Will the Coalition like what the royal commission finds?
Denis Lenihan writes from London: Re. “The Coalition’s poor record on political royal commissions” (yesterday). Someone should have warned Tony Abbott about Malcolm Fraser’s experience with royal commissions into trade unions: the 1980 Costigan Royal Commission into the Federated Ship Painters and Dockers Union. While it showed the union to be corrupt, it also showed many Liberal Party supporters up to their necks in the infamous bottom-of-the-harbour tax evasion scheme. This was so bad that John Howard brought in retrospective legislation to deal with it, a move that brought more howls from the Party faithful. On the subject of investigative royal commissions, they are normally set up to find out the truth rather than lead to prosecutions. In a lot of cases governments have to choose between the two.
Les Heimann writes: Already industry groups are saying “we had to bribe them, it wasn’t our desire”. The defence of “bullying” has been struck out in murder cases, but it seems to quite justified for business to pay all sorts of people for alleged “protection”.
Isn’t it curious how quickly IAG and other industry groups are diving for cover even before the “kangaroo court” begins? It’s all unedifying nonsense and for most people more evidence of the “bully boy” attitude of this right-wing Tea Party governing Australia — for now!
Computing as entertainment
Gary Woodman writes: Re. “The day the muzak died” (Friday). Robert Johnson’s comment brought memories flooding back — I also worked in the theatre of the Southern Cross Hotel’s computer room (starting there in 1970), with the multitude of flickering lights, the chattering of the line printer and the clattering of CRAMs, attended by a team including yours truly and a random flow of rubberneckers on the other side of the glass.

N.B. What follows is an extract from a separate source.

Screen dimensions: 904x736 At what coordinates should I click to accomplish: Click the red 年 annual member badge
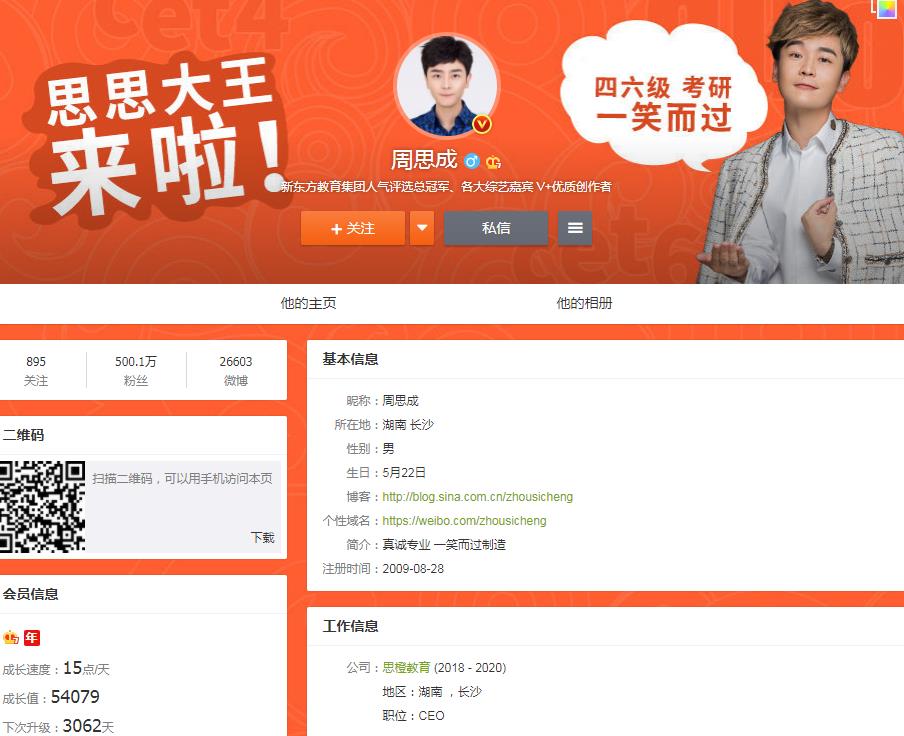[x=32, y=637]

My, wasn’t that fun on Friday and Saturday nights.
Incidentally, one of the computers had 20K and the other 10K — words, not bytes, as bytes hadn’t been invented when these computers were designed. Robert may recall that these public-facing computer theatres went hurriedly out of fashion after one was fire-bombed.
Outside the glass, I remember a windswept concrete cavern encircling a windswept concrete atrium, overlooked by a very conventional modernist concrete tower, with negligible heritage value; built in the ’60s and demolished in the ’90s, it would seem that many agreed. But surely there’s heritage value, if fleeting, of a large computer on public display!
Beware of pollies — they bite
Graham Barnes writes: Re. “Please don’t pet the Prime Minister” (yesterday). I would replace Joe Hockey’s face with that of a bull mastiff, and Scott Morrison with a wolverine. Pyne should stay as is (poodles are sooo ridiculous!), and Greg Hunt would be best represented by a locust swarm. Ian MacFarlane — any dog in a manger. As for the rest, an animated dog chasing its own tail. Does this help?